Para cualquier padre es motivo de profundo orgullo y satisfacción ver a sus hijos crecer, desarrollarse, alcanzar una carrera universitaria y casarse. Es como si eso fuera parte del compromiso que establece Dios con cada uno de nosotros, para trazar una ruta precisa en la vida de nuestros hijos e hijas. La Biblia dice muy claro, en 2da de Corintios 9:6, que «el que siembra escasamente, también segará escasamente; y el que siembra generosamente, generosamente también segará». Y con nuestros hijos esa siembra debe ser aún mayor para que la cosecha traiga grandes beneficios al nuevo hogar que ellos y ellas construyan, a nuestros nietos y nietas y a toda la familia de la cual nosotros somos el tronco.
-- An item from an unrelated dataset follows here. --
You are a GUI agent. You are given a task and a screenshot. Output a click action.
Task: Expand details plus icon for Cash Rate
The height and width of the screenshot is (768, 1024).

Dios me permitió tener dos hijas: Amelia y Cheizi. La mayor, Amelia, se graduó de Licenciada en Administración Hotelera y Turismo, hace ya unos años. Se casó con el Coronel Indalo Cuello y me ha hecho abuelo de dos hermosos nietos: Ianna Amelie, de 3 años y medio, y Juan Fernando, de casi un año. En Amelia, mi esposa Zinayda y yo, sembramos con ilusiones y amor. Y hemos cosechado con fe y esperanza.
Con nuestra hija Cheizi, la menor, hemos aprendido a conjugar el verbo de la paternidad en todos los tiempos y circunstancias. Pasamos momentos muy difíciles y complicados, pero la paz y la misericordia de Dios, y el amor y la comprensión de nuestra iglesia Palabras de Vida, estuvieron siempre presentes y permitieron que Cheizi fuera el camino hábil para entregar nuestros corazones a Jesús. Cuando hace unos años ella nos dijo que quería estudiar en Australia, sentimos una gran preocupación porque estaría en el otro lado del mundo, sin nosotros a su lado y sin nuestro apoyo cotidiano. Pero nuestro Señor la ha cuidado y colocó a su lado a Chris Beard, un joven inglés que además de su novio ha sido un ángel protector. Y Dios ha permitido que Cheizi se haya graduado de dos carreras: En el 2102, un Diplomado de Danza en la Universidad Hillsong de Sydney, y este sábado 9 de mayo, una Licenciatura en Artes Dramáticos, en la Universidad Wesley de Australia.
Cuando ví a mi hija Cheizi recibiendo su segundo diploma, lágrimas de emoción, de amor y de satisfacción, rodaron por mis mejillas. Y un profundo agradecimiento lleno mi corazón. Gracias Dios Mio por cuidarla, gracias Zinayda por amarla, gracias Raffy, Mireya y líderes de ICPV por apoyarla y gracias a toda la familia y amigos por hacerla sentir amada.
Gracias, mi hija Cheizi, por haberme permitido graduarme de padre y quererte como te quiero y te querré por siempre.